There is something engaging and un-fashion-y in Francesco Risso's wholehearted embrace of alternate realities.
By
  • Tim Blanks

MILAN, Italy — In Edgar Allen Poe's Masque of the Red Death, Prince Prospero seals his friends inside his abbey to party wildly until the plague that is ravaging the world outside the walls abates. Still, Death manages to sneak in and annihilate the revellers.

This was the scenario Francesco Risso adapted for his extraordinary presentation for Marni on Saturday. He was Prospero. He filled his catwalk with beautiful young bodies, writhing until the tension broke like a fever. It was a rave. It was a rejection. Death never made it through this Prospero's front door. Love conquered all.

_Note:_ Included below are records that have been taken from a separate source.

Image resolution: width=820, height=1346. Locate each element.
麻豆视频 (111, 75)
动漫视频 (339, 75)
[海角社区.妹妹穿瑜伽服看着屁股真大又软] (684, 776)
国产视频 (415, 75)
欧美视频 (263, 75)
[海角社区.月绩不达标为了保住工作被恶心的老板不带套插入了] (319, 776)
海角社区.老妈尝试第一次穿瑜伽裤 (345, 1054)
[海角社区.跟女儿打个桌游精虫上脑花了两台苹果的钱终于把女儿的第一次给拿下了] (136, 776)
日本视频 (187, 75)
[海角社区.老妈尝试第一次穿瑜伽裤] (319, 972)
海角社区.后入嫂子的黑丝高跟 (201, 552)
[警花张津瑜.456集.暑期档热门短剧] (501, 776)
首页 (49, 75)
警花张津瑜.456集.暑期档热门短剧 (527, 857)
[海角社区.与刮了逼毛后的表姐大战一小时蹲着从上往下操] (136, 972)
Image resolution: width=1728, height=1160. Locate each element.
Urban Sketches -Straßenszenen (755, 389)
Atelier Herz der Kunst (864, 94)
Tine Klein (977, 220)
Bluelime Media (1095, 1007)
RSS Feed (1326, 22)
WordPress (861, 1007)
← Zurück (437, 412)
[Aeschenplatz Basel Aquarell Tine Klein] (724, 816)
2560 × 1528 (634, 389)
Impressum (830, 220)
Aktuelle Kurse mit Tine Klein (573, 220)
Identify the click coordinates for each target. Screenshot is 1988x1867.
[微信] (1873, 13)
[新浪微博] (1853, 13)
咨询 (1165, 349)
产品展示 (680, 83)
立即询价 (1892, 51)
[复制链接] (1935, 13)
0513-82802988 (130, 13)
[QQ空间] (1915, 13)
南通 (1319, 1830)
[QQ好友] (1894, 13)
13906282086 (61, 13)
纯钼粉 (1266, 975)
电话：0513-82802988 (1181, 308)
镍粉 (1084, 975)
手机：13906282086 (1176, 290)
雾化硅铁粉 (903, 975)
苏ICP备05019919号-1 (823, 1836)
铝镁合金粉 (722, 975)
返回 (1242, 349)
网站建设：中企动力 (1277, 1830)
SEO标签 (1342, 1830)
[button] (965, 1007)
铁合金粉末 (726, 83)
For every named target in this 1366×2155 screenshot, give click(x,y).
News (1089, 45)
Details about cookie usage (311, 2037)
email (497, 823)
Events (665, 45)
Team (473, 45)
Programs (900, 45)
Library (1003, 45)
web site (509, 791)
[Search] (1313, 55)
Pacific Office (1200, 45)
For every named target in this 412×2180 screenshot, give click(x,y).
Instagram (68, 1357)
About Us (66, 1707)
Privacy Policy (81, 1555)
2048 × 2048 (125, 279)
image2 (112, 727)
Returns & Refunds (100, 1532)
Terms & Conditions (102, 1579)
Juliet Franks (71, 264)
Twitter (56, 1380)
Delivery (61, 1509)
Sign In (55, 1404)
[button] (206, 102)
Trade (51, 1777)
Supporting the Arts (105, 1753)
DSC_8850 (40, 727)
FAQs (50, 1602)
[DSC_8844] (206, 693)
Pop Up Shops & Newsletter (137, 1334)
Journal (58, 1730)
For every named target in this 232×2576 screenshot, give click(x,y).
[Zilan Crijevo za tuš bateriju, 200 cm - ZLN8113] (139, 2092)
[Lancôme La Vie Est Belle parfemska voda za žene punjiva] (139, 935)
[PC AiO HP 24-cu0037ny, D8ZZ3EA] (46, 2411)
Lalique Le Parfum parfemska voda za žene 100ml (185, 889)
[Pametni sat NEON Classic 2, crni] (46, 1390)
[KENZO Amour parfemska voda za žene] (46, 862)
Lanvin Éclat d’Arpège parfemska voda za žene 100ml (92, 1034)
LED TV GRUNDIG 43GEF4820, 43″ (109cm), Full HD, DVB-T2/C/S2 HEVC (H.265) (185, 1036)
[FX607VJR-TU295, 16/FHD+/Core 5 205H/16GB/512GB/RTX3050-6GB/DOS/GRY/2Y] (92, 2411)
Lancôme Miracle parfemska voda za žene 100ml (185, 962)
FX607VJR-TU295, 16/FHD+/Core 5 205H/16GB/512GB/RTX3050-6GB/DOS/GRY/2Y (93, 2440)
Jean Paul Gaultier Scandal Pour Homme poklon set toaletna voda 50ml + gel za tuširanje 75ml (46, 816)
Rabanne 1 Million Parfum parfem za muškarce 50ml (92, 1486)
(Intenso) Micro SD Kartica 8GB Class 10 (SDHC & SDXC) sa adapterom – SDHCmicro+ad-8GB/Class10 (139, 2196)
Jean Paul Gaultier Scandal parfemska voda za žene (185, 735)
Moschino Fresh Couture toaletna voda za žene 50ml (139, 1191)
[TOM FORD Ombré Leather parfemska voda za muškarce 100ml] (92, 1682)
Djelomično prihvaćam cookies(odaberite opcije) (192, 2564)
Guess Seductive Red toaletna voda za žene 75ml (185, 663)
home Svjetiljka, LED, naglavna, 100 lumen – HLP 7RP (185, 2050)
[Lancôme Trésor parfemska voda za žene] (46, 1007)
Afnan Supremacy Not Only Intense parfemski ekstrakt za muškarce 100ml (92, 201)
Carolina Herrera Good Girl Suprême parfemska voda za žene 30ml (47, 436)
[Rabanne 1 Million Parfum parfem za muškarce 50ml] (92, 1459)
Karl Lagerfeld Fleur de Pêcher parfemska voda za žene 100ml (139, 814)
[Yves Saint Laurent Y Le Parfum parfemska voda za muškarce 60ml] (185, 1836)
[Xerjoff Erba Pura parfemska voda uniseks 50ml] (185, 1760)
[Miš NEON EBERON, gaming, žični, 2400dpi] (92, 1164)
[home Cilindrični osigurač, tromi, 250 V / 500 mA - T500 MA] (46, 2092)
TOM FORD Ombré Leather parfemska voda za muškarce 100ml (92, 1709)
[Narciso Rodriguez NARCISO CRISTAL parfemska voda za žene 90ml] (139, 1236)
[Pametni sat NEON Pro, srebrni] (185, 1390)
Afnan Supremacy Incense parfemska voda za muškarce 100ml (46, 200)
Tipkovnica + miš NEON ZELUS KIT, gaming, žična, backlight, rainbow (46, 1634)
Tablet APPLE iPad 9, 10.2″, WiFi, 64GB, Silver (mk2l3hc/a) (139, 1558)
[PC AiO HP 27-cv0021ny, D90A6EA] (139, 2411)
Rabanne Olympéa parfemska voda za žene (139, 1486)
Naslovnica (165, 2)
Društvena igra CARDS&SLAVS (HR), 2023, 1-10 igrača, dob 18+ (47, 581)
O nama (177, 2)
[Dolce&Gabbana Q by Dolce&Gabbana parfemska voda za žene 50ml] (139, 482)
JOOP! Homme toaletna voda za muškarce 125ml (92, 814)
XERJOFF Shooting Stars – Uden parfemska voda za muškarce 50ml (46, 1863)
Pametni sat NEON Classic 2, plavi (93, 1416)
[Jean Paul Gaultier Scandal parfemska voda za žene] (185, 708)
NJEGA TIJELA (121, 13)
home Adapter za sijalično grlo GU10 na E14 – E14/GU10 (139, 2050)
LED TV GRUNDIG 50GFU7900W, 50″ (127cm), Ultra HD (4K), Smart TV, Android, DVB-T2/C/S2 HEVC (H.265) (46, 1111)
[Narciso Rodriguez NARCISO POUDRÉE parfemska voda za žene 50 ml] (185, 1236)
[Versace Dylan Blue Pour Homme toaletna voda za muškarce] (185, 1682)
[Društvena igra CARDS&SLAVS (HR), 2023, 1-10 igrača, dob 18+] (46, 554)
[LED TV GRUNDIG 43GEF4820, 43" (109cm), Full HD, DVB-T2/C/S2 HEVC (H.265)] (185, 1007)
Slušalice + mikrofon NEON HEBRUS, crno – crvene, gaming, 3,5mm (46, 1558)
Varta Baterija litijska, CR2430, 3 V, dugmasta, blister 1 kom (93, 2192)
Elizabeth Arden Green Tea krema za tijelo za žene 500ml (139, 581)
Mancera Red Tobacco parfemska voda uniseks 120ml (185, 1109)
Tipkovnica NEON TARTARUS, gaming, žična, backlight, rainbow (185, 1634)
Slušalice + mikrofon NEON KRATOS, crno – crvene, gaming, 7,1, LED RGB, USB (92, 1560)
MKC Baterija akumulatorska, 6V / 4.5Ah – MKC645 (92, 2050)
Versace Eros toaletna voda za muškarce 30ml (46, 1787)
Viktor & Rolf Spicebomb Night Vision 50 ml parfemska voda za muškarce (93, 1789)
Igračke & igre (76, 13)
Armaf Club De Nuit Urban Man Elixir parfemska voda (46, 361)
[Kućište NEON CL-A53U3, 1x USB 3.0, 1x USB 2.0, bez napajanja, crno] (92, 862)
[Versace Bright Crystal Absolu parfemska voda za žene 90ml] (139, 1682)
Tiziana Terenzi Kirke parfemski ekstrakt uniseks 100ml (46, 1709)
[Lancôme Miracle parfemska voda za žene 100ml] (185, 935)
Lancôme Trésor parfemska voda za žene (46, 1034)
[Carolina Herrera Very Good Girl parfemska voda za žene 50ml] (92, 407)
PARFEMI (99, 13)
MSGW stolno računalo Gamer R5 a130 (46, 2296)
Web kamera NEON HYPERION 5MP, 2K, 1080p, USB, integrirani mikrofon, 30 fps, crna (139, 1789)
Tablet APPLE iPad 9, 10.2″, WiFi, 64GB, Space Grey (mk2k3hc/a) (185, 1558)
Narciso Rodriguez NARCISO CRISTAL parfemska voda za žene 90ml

Risso’s invitation was a dose sheet of LSD, 100 tabs, tested by the designer himself and found sorely chemical-free. Still, the intention was clear. An invitation to escape. Blue pill, red pill, down the rabbit hole. We entered the show space through a series of winding tunnels to stand around a moonlit rectangle. Figures crouched motionless, or swayed hypnotically. The sun rose, the bodies began to move. And move. From so-slo-mo to furious no-slo-mo. It was a physical tour-de-force (What you are seeing here is a post-show distillation.)

Risso worked with performance artist-cum-choreographer Michele Rizzo, who created an intricately interlaced, increasingly Dionysian ritual, groups and solos, tight as a drum. You imagined every dance academy in Milan had been corralled into the show. They rehearsed for a solid week. Risso said he loved every second, seeing through the dancers’ eyes, feeling through their movements.

He’s an empath. He feels not just people, but the life of objects. Heirlooms. There were pieces here that were created from leftovers of clothes from the 1950s. A hand-painted velvet that was missing bits, completed now with pieces of satin and leather. An embroidered evening coat finished with one brown leather sleeve. “New hybrids of the past,” Risso called them. Randomness has emerged as his signature. An oversized jacket, chewed by moths, paired with motocross pants and ballet slippers? That feels about right. Boiled wool coats, pilled and nibbled by age? Leathers lacquered with a patina like moths’ wings. Yes, that’s Risso’s Marni. He talked about “the persistence of time, the beauty of the leftovers,” Prospero and his guests dancing to the end of love. Raving in huge polka-dotted and diagonal-striped play clothes. But the taut, cut torsos of Risso’s performers were also wrapped in second-skin body gloves, woven with the radiant sacred heart. He described them as “reaching out for eternal love through body language.”

Risso is scarcely naïve enough to believe that love really does conquer all. And Death will inevitably find its way into the citadel. But there is something so engaging and un-fashion-y in his wholehearted embrace of alternate realities that his voice rings with clarion conviction. What’s left when you’ve danced to the end of love? Faith. Blind, beautiful faith.